# [Problem]
Each line that contains the word "agent" is to be copied from the records below.
========
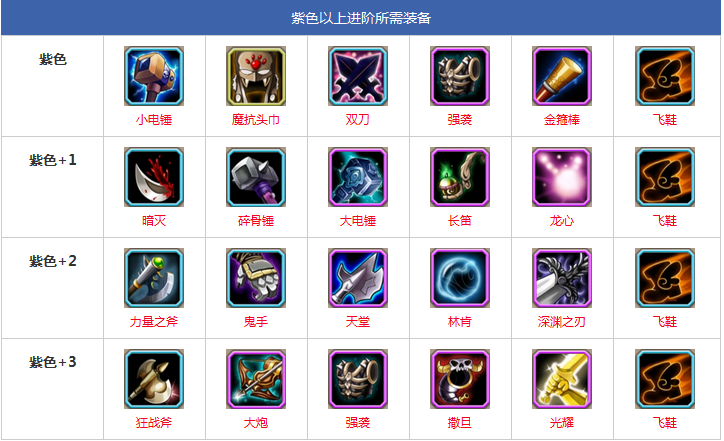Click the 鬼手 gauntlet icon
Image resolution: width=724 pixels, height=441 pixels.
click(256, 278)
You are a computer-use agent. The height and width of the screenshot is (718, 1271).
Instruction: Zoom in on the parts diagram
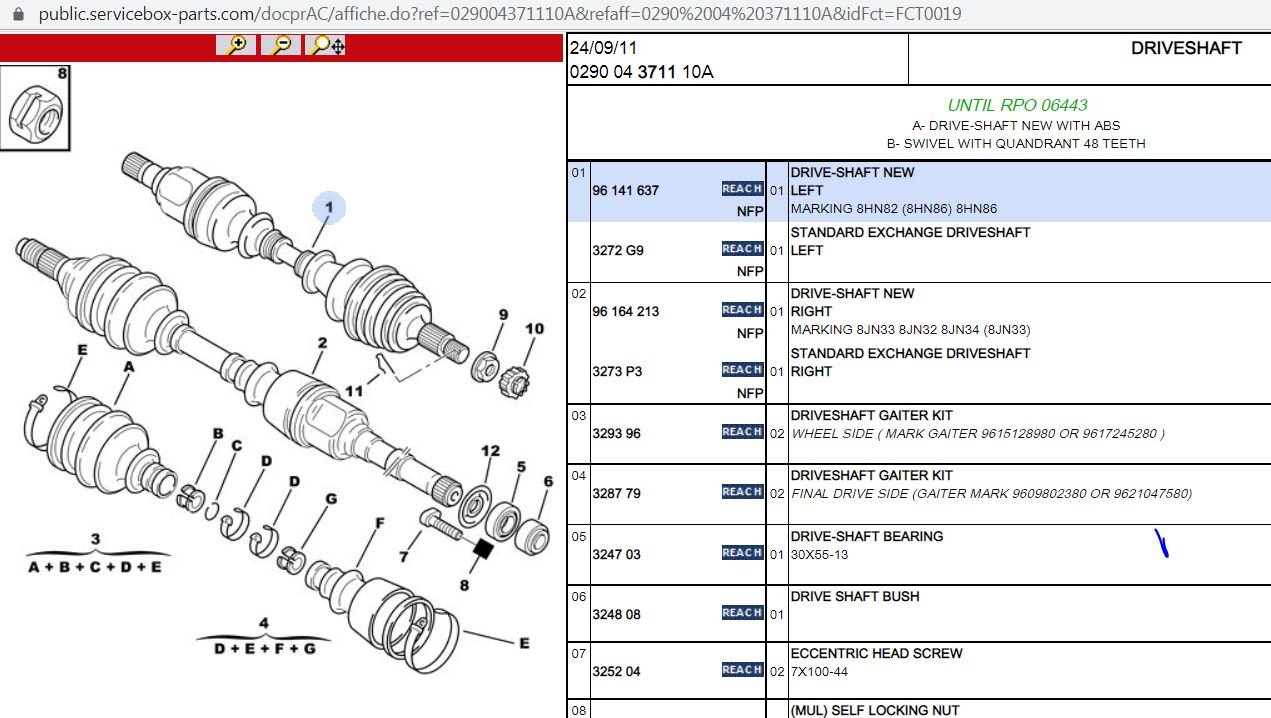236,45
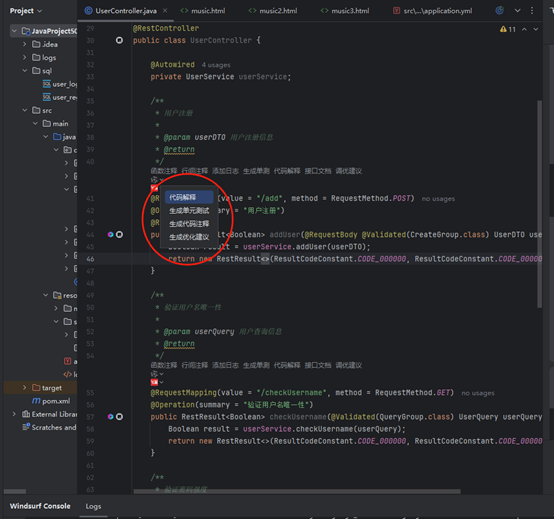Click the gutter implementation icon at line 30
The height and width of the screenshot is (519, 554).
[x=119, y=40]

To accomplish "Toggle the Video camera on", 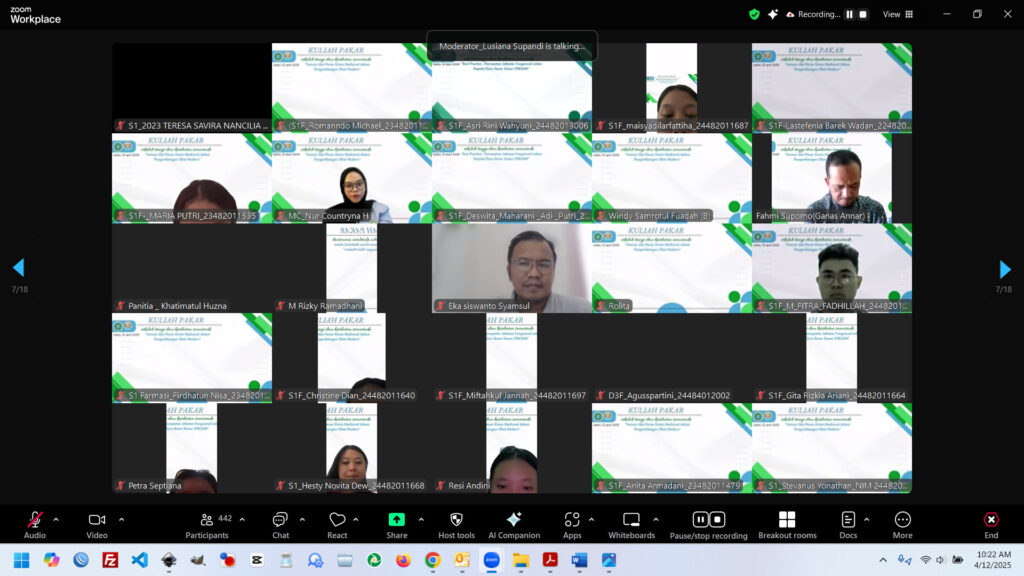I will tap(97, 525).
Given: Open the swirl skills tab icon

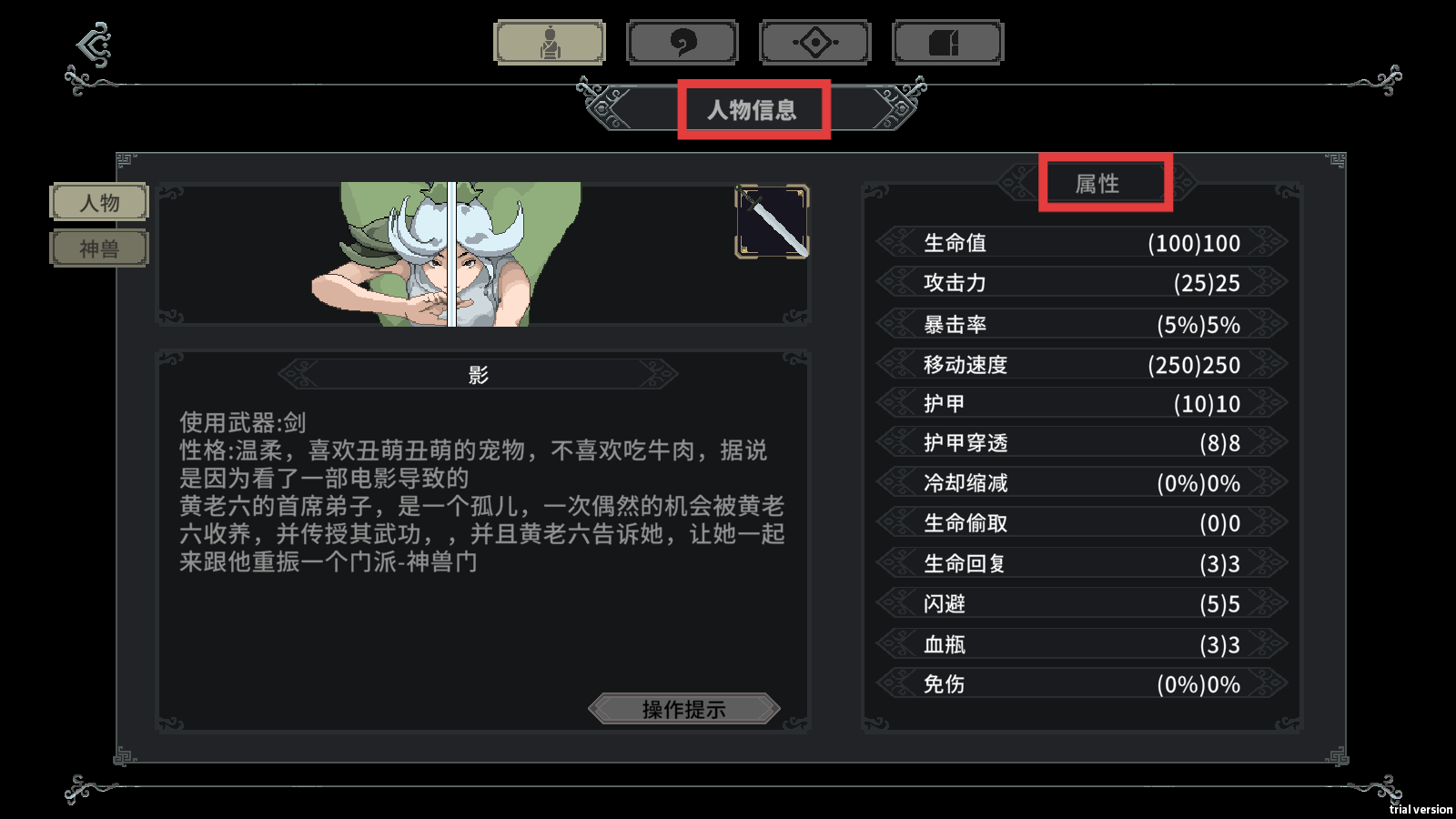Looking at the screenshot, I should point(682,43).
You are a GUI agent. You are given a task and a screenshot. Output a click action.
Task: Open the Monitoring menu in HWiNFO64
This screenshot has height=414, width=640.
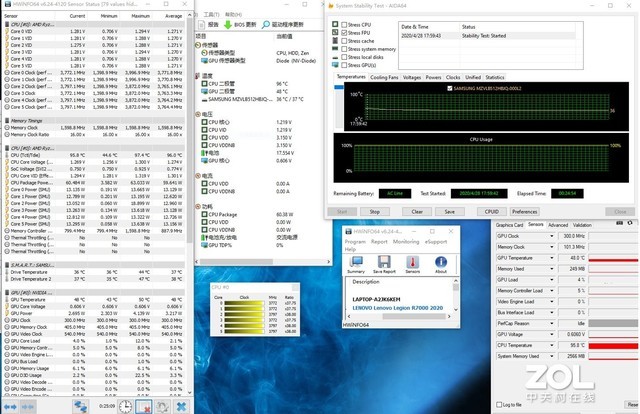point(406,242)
========
# [Answer]
You are a computer-use agent. The height and width of the screenshot is (718, 1271).
You are a GUI agent. You are given a task and a screenshot. Output a click action.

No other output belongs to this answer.